Can developing countries trade their way out of poverty? International trade has grown dramatically in the last two decades in the global economy, and trade is an important source of revenue in developing countries. Yet, many low-income countries have been producing and exporting tropical commodities for a long time. They are still poor. This book is a major analytical contribution to understanding commodity production and trade, as well as putting forward policy-relevant suggestions for 'solving' the commodity problem.

Through the study of the global value chain for coffee, the authors recast the 'development problem' for countries relying on commodity exports in entirely new ways. They do so by analysing the so-called coffee paradox – the coexistence of a 'coffee boom' in consuming countries and of a 'coffee crisis' in producing countries. New consumption patterns have emerged with the growing importance of specialty, fair trade and other 'sustainable' coffees. In consuming countries, coffee has become a fashionable drink and coffee bar chains have expanded rapidly. At the same time, international coffee prices have fallen dramatically and producers receive the lowest prices in decades.

◆ DATA PROVIDED:
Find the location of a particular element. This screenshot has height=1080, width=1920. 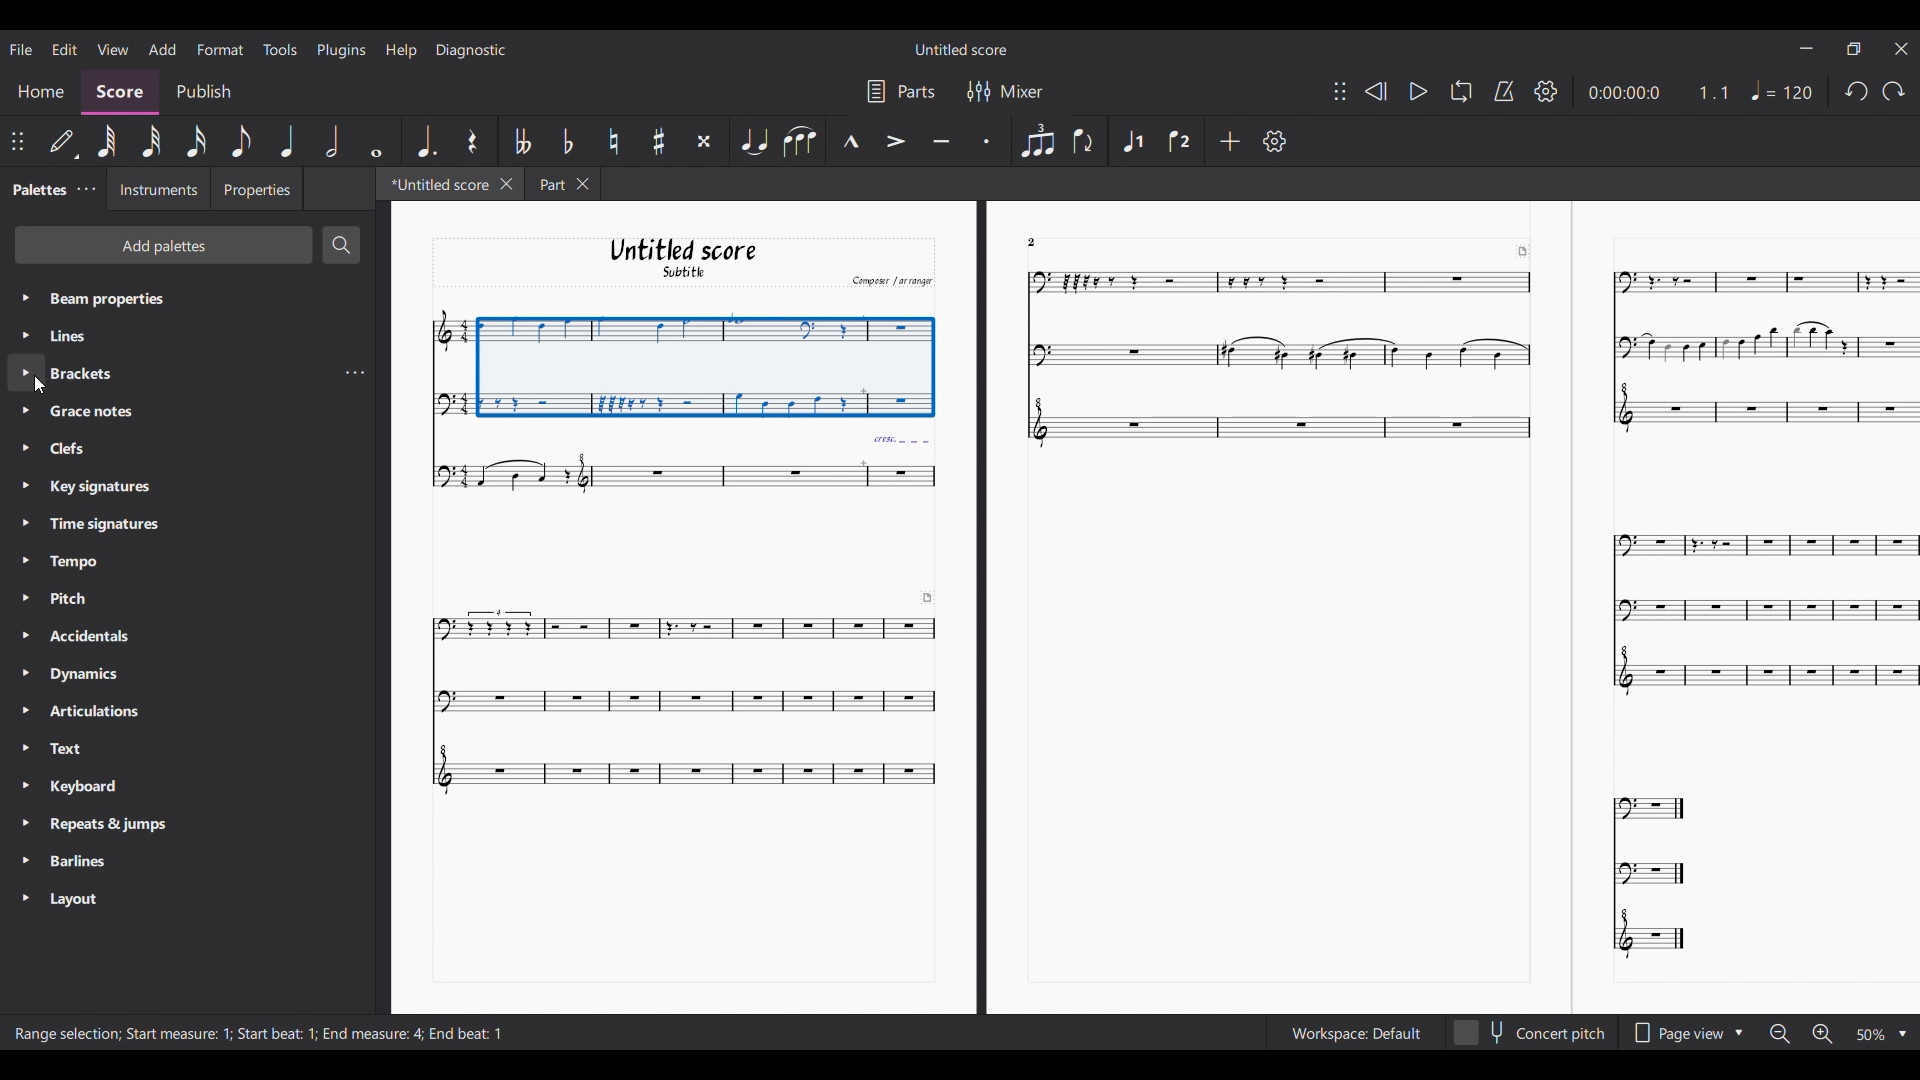

Plugins is located at coordinates (342, 50).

◆ WHAT NEEDS TO BE DONE: Continue the text on the coffee paradox from the point where it stops.

◆ EXERCISE RESPONSE:
This book shows that the coffee paradox exists because what farmers sell and what consumers buy are becoming increasingly 'different' coffees. It is not material quality that contemporary coffee consumers pay for, but mostly symbolic quality and in-person services. As long as coffee farmers and their organizations do not control at least parts of this 'immaterial' production, they will keep receiving low prices. The Coffee Paradox seeks ways out from this situation by addressing some key questions: What kinds of quality attributes are combined in a coffee cup or coffee package? Who is producing these attributes? How can part of these attributes be produced by developing country farmers? To what extent are specialty and sustainable coffees achieving these objectives?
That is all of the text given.